_Dataset records:_
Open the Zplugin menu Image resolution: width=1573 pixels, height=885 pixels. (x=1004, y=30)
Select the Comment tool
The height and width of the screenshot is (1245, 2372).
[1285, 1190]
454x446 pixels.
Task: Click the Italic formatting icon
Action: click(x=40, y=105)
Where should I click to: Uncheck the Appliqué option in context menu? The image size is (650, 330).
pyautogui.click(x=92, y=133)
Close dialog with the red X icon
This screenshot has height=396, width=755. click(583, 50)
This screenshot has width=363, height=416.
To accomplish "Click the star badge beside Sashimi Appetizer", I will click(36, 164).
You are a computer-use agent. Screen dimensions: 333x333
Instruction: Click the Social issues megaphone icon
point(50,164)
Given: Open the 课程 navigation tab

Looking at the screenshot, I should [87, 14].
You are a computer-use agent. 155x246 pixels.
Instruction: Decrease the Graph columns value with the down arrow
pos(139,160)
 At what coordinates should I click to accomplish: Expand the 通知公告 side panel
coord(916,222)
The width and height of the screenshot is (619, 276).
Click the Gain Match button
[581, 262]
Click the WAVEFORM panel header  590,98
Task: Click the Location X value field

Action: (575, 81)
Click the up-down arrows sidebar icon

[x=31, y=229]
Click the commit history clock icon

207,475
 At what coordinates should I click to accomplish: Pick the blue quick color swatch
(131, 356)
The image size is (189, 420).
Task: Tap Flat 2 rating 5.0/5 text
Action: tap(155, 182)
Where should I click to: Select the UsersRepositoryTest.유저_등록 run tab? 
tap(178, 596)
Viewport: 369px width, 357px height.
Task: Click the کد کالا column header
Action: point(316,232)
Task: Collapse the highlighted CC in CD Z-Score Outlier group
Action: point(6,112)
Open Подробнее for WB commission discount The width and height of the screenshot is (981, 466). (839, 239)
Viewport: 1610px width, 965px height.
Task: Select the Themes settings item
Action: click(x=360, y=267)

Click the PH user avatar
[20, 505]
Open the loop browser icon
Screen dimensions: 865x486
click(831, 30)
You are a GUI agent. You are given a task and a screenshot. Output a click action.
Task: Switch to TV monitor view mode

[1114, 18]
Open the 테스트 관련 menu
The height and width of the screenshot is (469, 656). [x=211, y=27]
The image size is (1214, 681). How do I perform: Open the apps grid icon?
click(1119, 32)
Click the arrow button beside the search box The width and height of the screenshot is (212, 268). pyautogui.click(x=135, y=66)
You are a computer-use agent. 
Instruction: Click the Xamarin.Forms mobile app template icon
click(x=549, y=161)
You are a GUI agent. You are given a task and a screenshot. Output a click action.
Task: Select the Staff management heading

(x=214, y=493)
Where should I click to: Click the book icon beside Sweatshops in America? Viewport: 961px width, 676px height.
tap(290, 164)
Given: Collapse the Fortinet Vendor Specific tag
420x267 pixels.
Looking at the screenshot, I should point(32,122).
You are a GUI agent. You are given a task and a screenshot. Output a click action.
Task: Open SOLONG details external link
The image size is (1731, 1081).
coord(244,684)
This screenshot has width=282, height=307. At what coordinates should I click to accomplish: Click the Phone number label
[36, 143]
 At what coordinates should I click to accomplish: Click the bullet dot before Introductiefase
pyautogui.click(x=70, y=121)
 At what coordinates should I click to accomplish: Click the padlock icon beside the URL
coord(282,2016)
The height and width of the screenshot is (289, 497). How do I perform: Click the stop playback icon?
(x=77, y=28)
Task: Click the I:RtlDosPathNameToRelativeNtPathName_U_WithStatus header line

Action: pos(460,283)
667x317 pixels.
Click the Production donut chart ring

_Task to carry out:_ Find each line of the records above that contains the word "panel", and copy those lines out in full.

_Task response:_
 At what coordinates should I click to accomplish: Expand the 通知公告 side panel
Click the WAVEFORM panel header  590,98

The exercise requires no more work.